*Description of the task*:
Convert the rows from the line containing "The width and height of the screenshot is (580, 459)." through the end of the rows into a JSON list of strings, with one string per line and blank lines omitted.

-- Start Listed entries --

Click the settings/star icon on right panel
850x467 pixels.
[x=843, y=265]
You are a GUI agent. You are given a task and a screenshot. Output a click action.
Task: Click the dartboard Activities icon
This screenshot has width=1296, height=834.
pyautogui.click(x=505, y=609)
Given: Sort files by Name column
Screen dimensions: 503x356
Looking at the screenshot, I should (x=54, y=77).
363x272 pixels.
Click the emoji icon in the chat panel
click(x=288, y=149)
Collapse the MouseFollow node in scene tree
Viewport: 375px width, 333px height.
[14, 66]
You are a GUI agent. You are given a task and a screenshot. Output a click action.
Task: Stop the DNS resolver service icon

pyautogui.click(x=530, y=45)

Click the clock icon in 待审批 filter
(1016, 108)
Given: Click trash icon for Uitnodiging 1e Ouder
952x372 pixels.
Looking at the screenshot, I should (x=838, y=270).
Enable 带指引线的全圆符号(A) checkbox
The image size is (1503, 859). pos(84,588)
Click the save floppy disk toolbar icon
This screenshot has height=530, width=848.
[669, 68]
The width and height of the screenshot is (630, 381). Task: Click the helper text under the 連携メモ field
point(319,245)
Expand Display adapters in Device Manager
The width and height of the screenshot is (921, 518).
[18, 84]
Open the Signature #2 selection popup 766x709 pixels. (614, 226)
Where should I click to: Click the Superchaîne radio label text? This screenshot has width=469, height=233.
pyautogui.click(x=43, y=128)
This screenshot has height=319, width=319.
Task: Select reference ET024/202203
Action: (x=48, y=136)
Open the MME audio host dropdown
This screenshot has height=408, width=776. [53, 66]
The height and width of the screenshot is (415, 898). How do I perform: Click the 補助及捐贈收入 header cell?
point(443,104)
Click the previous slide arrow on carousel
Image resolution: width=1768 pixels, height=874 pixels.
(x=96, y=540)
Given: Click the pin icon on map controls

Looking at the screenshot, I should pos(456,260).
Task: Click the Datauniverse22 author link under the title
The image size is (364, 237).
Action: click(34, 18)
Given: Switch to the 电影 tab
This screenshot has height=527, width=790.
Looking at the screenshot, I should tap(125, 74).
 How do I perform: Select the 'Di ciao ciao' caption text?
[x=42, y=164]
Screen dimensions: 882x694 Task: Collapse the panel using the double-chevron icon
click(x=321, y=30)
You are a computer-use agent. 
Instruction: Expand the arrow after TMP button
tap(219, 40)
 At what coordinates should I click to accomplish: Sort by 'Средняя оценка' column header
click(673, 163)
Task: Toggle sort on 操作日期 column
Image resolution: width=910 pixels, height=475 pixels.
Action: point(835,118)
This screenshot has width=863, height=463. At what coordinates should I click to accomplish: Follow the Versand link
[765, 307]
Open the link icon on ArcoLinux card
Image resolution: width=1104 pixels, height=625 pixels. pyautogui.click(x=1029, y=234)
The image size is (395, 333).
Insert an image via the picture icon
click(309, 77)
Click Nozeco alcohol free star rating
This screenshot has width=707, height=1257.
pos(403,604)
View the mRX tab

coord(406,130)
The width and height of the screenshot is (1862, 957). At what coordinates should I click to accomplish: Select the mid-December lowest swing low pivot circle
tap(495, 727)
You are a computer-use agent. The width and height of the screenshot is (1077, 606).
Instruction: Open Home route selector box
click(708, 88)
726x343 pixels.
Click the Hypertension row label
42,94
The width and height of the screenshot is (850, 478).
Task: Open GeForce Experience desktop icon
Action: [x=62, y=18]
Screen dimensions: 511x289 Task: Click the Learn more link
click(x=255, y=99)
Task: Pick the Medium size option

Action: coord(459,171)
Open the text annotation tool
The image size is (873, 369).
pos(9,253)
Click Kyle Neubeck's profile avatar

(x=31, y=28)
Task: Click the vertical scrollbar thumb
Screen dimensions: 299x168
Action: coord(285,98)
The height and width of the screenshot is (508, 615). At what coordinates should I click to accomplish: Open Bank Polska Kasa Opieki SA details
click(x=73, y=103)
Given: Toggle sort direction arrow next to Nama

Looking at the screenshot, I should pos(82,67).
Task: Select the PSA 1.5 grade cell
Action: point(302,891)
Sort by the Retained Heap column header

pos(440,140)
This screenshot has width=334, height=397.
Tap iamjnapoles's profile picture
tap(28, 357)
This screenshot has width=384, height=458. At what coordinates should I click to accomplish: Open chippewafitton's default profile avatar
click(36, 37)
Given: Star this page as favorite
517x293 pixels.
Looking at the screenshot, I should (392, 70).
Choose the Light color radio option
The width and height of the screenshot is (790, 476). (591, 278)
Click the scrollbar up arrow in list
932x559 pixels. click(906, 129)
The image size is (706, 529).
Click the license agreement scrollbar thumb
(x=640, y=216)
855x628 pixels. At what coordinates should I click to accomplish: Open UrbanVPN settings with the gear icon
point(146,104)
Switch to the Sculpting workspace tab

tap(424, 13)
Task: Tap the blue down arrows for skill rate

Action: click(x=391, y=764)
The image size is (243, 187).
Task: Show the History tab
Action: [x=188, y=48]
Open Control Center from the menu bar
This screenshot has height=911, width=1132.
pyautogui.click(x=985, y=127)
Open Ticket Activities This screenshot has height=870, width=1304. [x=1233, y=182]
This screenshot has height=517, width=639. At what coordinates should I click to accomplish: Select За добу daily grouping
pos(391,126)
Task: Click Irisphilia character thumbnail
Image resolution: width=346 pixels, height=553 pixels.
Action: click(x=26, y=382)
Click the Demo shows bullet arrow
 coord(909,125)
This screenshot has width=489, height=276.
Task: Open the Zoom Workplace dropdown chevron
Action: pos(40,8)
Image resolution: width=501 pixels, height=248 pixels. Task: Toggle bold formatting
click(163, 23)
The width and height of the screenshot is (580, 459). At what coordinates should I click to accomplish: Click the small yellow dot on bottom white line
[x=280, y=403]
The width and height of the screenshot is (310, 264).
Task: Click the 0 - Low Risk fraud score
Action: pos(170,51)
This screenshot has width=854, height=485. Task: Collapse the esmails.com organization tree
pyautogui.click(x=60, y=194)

-- End Listed entries --

*Exercise output*:
[
  "The width and height of the screenshot is (580, 459). At what coordinates should I click to accomplish: Click the small yellow dot on bottom white line",
  "[x=280, y=403]",
  "The width and height of the screenshot is (310, 264).",
  "Task: Click the 0 - Low Risk fraud score",
  "Action: pos(170,51)",
  "This screenshot has width=854, height=485. Task: Collapse the esmails.com organization tree",
  "pyautogui.click(x=60, y=194)"
]